Optimizing Jump Consistent Hash: Reducing Complexity to O(log n)

In a previous post the author explained the principle of Jump Consistent Hash; this follow‑up focuses on the O(n) time complexity of the original algorithm and proposes an optimization.

When expanding from n to n+1 nodes, each element moves with probability 1/(n+1); the algorithm uses a stable random sequence seeded by the key. To improve the O(n) cost, the author suggests randomly selecting the next bucket to jump to, ensuring the selection follows a specific probability distribution.

By defining the event that no jump occurs up to bucket i, the probability P(j ≥ i) is derived as (b+1)/i, where b is the last bucket where a jump happened. Using a uniform random number r∈[0,1), the condition r ≤ (b+1)/i leads to the equivalent inequality i ≤ floor((b+1)/r). This yields a simple selection rule: set j = floor((b+1)/r).

The resulting algorithm computes the target bucket for a given key and number of buckets (numbered from 1) in O(log n) time.
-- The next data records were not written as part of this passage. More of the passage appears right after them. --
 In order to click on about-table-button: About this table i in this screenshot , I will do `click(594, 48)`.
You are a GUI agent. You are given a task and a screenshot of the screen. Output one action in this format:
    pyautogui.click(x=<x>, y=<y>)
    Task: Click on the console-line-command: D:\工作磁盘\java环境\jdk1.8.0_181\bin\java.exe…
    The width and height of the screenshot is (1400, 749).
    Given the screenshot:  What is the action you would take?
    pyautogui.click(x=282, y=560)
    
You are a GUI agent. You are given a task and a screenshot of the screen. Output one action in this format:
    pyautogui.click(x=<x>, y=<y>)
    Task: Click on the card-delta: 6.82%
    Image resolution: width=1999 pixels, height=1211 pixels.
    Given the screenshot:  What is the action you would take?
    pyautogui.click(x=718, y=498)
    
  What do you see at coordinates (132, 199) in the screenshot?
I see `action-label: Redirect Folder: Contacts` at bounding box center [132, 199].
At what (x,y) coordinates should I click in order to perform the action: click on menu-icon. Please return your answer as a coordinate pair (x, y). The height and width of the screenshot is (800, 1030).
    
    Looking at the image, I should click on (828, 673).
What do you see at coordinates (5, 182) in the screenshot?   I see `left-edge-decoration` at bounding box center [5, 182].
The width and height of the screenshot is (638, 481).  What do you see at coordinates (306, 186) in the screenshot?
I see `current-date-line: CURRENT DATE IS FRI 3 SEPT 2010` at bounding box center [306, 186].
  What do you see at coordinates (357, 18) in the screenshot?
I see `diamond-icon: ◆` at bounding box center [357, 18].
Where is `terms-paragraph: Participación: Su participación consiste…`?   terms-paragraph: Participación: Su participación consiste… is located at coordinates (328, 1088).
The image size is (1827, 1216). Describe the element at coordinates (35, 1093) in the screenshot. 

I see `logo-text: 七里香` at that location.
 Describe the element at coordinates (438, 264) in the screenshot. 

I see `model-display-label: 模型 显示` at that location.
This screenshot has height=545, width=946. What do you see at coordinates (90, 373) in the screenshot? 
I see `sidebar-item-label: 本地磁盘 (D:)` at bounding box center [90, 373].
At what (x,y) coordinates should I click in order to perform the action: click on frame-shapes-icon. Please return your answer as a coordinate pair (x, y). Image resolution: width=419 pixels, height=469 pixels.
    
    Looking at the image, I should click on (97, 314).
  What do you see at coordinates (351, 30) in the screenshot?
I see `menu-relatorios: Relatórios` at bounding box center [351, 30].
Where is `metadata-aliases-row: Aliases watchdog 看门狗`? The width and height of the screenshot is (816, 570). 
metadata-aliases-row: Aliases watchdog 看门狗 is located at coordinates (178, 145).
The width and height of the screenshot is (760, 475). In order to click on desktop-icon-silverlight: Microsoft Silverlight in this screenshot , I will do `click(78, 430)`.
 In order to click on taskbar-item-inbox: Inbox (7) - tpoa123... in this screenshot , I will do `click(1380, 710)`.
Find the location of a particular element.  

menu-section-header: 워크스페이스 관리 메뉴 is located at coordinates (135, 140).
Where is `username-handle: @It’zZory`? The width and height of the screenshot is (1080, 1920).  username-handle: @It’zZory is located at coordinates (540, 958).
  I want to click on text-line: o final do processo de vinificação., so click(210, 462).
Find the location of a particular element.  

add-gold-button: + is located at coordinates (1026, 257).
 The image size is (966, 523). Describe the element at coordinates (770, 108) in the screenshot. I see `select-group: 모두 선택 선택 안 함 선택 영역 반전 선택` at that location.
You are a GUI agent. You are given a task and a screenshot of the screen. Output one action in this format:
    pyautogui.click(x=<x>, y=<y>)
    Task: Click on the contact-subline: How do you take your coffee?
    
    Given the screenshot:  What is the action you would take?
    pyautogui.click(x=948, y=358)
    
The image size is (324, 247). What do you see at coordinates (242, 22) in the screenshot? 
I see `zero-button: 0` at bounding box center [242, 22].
The Go implementation is shown below:

func ch2(key int, num_buckets int) int {
    r := rand.New(rand.NewSource(int64(key)))
    b1 := -1
    j := 0
    for j < num_buckets {
        b1 = j + 1
        j = int(math.Floor(float64(b1) / r.Float64()))
    }
    return b1
}

Because the average value of r is 0.5, jumps on average occur when the bucket count doubles, confirming the O(log n) complexity claim.